▶ [Stated problem] Return each line of the data below that contains the string "dimensions". Case must match.

▶ [Stored records]
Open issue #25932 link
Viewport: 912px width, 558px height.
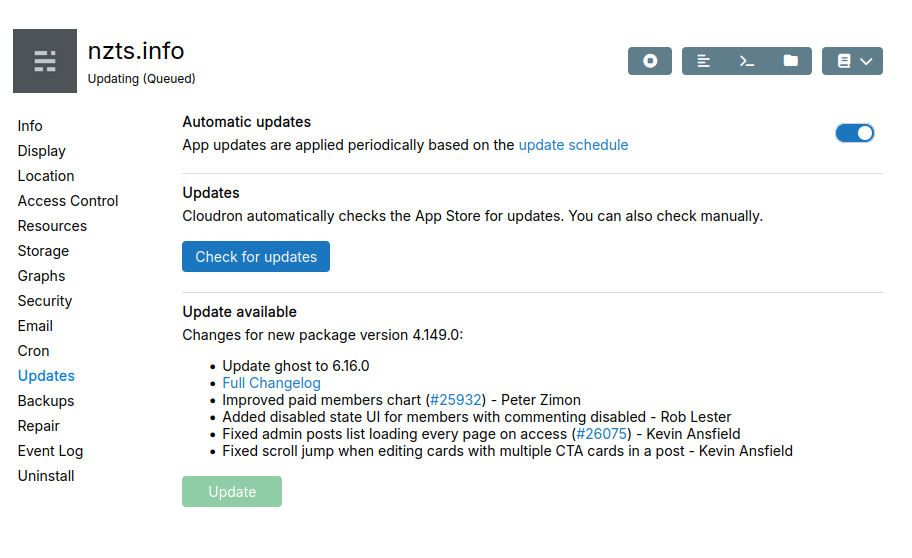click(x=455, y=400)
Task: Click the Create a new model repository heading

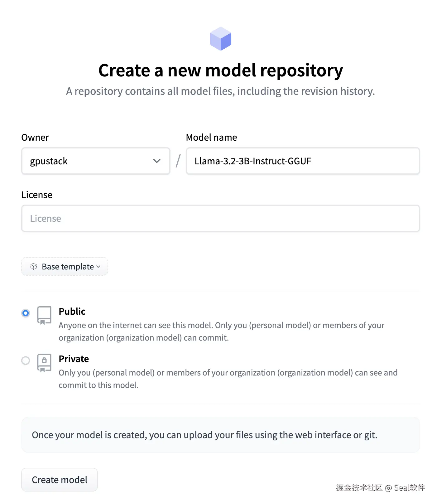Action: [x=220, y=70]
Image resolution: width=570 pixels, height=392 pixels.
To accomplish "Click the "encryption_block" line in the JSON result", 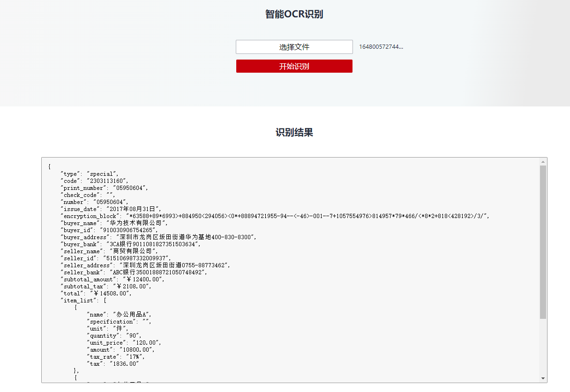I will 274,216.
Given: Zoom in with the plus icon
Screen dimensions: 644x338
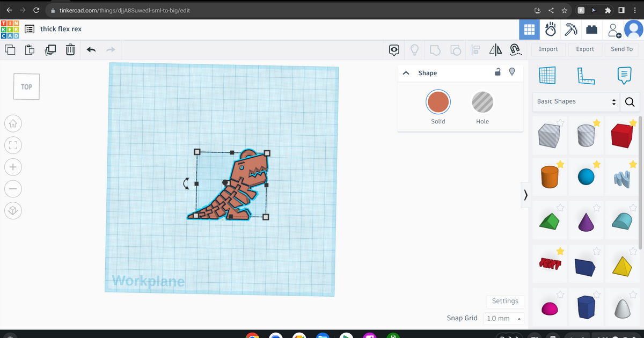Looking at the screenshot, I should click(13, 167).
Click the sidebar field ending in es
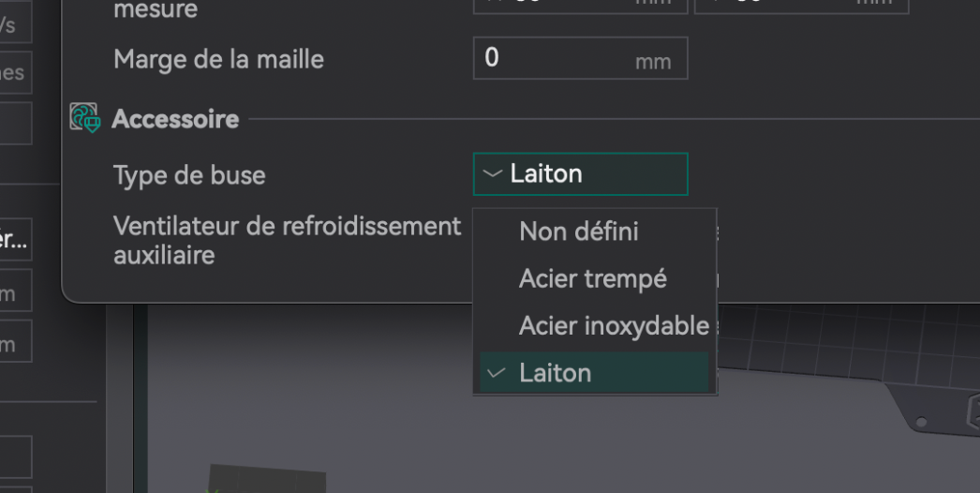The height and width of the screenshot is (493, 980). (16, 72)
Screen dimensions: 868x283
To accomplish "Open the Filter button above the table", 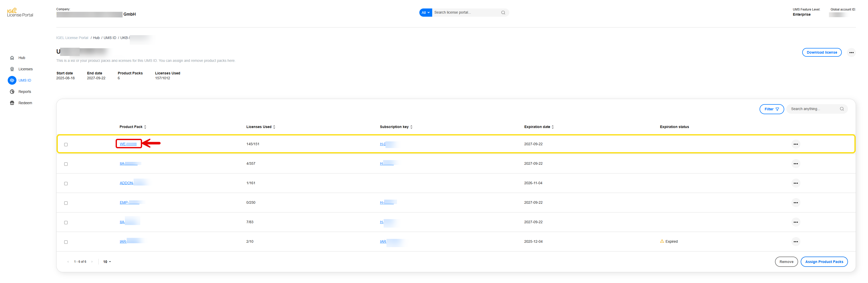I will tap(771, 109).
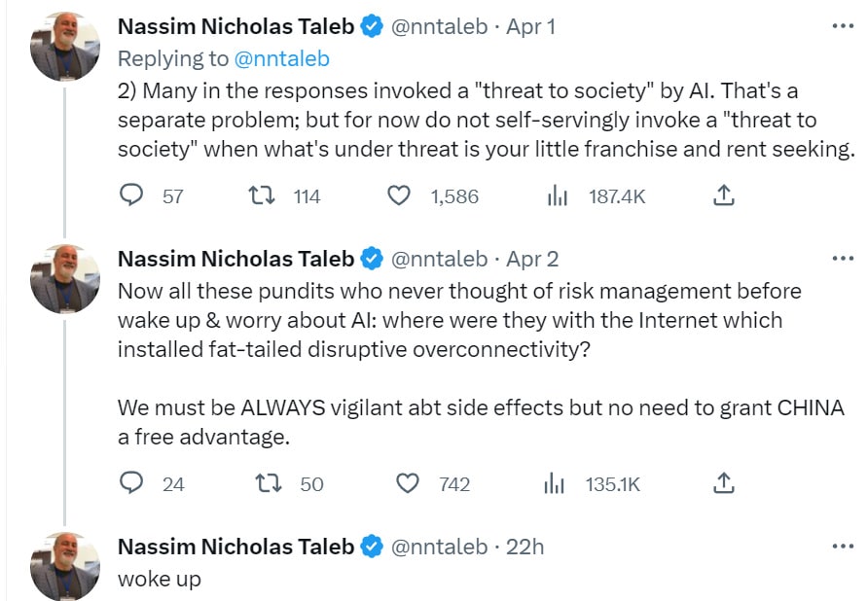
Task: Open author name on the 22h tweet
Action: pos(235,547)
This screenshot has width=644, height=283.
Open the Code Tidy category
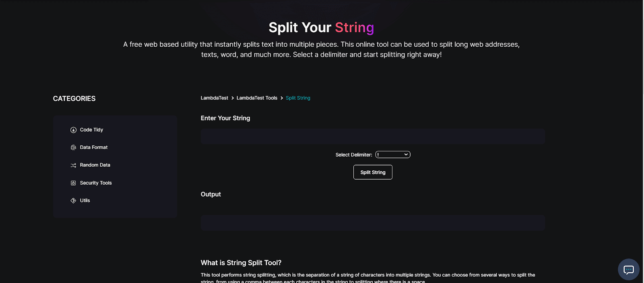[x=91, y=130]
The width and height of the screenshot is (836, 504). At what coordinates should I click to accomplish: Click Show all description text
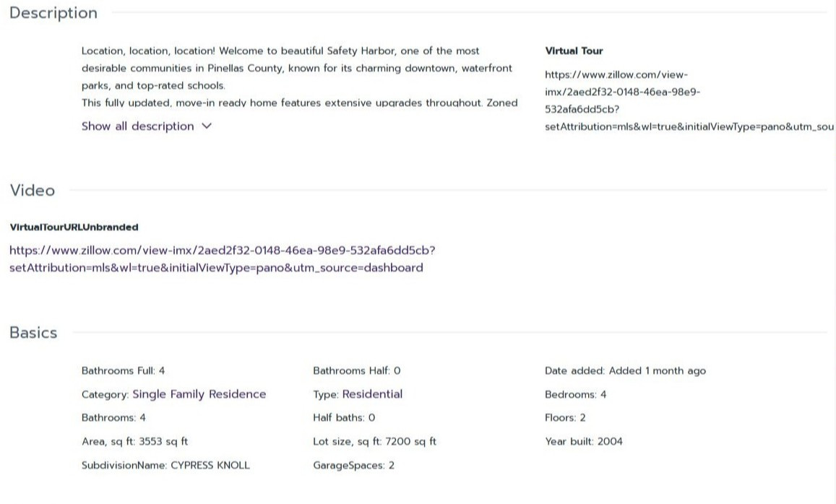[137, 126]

▶ [Full response]
Screen dimensions: 644x338
Screen dimensions: 868x283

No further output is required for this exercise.